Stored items
..........

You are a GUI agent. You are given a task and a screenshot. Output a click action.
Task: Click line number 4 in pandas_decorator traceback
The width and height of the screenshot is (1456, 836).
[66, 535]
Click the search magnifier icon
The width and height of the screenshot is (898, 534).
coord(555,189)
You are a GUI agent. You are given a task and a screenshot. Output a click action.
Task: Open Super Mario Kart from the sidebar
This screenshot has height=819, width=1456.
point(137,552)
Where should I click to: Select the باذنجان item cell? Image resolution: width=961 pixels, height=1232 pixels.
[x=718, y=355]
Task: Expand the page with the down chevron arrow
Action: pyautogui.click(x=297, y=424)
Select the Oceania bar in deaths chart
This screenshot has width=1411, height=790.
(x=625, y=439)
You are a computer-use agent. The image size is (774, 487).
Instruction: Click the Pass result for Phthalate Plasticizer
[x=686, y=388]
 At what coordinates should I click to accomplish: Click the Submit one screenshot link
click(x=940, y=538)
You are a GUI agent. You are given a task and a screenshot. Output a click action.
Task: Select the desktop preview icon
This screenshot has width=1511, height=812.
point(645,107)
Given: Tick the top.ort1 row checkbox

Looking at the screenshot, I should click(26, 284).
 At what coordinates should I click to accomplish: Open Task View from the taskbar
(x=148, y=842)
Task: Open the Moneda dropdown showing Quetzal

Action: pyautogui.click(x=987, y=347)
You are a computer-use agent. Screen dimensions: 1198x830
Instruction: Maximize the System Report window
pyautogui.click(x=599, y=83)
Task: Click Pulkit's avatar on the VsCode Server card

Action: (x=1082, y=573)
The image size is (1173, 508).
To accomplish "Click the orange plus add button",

..........

(PROMPT)
Please reproduce the data as it was given, with every line exact.

(COMPLETED EXERCISE)
You are a GUI agent. You are given a task and a screenshot. Output a click action.
Task: Click line number 4 in pandas_decorator traceback
The width and height of the screenshot is (1456, 836).
[66, 535]
Click the search magnifier icon
The width and height of the screenshot is (898, 534).
coord(555,189)
You are a GUI agent. You are given a task and a screenshot. Output a click action.
Task: Open Super Mario Kart from the sidebar
This screenshot has height=819, width=1456.
point(137,552)
Where should I click to: Select the باذنجان item cell? Image resolution: width=961 pixels, height=1232 pixels.
[x=718, y=355]
Task: Expand the page with the down chevron arrow
Action: pyautogui.click(x=297, y=424)
Select the Oceania bar in deaths chart
This screenshot has width=1411, height=790.
(x=625, y=439)
You are a computer-use agent. The image size is (774, 487).
Instruction: Click the Pass result for Phthalate Plasticizer
[x=686, y=388]
 At what coordinates should I click to accomplish: Click the Submit one screenshot link
click(x=940, y=538)
You are a GUI agent. You are given a task and a screenshot. Output a click action.
Task: Select the desktop preview icon
This screenshot has width=1511, height=812.
point(645,107)
Given: Tick the top.ort1 row checkbox

Looking at the screenshot, I should click(26, 284).
 At what coordinates should I click to accomplish: Open Task View from the taskbar
(x=148, y=842)
Task: Open the Moneda dropdown showing Quetzal

Action: pyautogui.click(x=987, y=347)
You are a computer-use agent. Screen dimensions: 1198x830
Instruction: Maximize the System Report window
pyautogui.click(x=599, y=83)
Task: Click Pulkit's avatar on the VsCode Server card

Action: (x=1082, y=573)
The image size is (1173, 508).
To accomplish "Click the orange plus add button",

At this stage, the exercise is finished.